The Government has been influenced and supported in creating this policy by the Princess Diana Foundation, and significantly by our partners, Citizens for Sanctuary, who raised an army of campaigners, and provided the administrative backdrop to the final stages.

Our other partner campaigners, OUTCRY, Medical Justice and End Child Detention Now, recognise that the new system is going to take time to set up, and there are important queries about some aspects. There is concern about how an adequate legal appeal process will be maintained, in an era of grant cuts to charitable legal advisors, and strangely reconfigured contracts for those legal firms which specialise in asylum law. There is a huge difference between people who have dared to seek to improve their lifestyle by entering the UK, and those who dread returning home, because they remain terrified by what lies ahead of them. It is good, that the Government states in the formal document, that they “will test whether early access to legal advice supports better decision-making and increases trust in the system.” Anyone who works in projects supporting people seeking sanctuary knows the answer already. Legal transparency is at the heart of trust!

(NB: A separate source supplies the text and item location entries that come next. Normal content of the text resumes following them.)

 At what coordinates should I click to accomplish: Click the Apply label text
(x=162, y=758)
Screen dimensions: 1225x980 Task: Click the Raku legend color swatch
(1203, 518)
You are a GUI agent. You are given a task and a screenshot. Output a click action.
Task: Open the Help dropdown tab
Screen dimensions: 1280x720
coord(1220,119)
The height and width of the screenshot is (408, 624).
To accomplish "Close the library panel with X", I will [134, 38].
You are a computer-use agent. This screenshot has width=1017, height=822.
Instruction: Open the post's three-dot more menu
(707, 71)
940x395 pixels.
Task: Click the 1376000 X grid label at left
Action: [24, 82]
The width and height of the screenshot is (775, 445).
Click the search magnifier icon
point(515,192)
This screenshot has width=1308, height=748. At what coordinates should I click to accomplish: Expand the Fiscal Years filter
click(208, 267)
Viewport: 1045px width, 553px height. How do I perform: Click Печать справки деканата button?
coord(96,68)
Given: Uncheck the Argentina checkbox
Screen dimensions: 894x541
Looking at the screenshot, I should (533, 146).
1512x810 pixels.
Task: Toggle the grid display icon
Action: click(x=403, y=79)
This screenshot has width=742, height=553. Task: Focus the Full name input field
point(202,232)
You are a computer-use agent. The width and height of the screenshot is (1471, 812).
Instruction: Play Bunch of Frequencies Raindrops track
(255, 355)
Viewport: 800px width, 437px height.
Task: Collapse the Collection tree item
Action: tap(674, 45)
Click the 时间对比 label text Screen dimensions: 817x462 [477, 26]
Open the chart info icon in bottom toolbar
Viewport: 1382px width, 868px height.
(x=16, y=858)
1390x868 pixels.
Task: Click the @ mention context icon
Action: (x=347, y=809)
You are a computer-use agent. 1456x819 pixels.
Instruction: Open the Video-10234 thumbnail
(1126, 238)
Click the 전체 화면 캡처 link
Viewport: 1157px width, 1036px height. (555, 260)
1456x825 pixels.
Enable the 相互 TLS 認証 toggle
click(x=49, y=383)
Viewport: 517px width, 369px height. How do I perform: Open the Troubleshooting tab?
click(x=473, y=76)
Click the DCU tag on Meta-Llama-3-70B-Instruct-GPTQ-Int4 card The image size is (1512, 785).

Nick Clegg was not the only speaker. Loren Suleman fled with her Kurdish family from persecutors in Syria. She said that her normal child hood had ended there. She recalled how, as a fourteen year-old school girl in the UK, her family had been rudely awoken, and forced into a van at 4am, and transported to Tinsley House. She spoke of how during the ten days they were incarcerated, she was only allowed out into fresh air once, and how immigration officers shone a torch in her eyes at half-hour intervals during the night, “to check for life”. Little wonder that children suffer both psychologically and physically from such treatment. Loren, now a highly articulate law student at the University of Westminster, called on the Deputy Prime Minister to guarantee the safeguarding and medical care of any child who is detained in the interim months.

The Deputy Prime Minister clearly intends this to be, as he said, "a big cultural shift in the UK system, which will make the UK asylum system the most child-friendly in the world!” We must pray that this will be so, and that asylum seeking children will be free from anxiety because they know and trust the people working on their case, and because their parents know that their authentic stories of terror and injustice are being fairly heard.

Thank you to everyone in our churches who have written Christmas cards to the immigration minister, and written letters, or visited their MPs before the General Election – this announcement is a reflection of combined, and creatively focussed people power.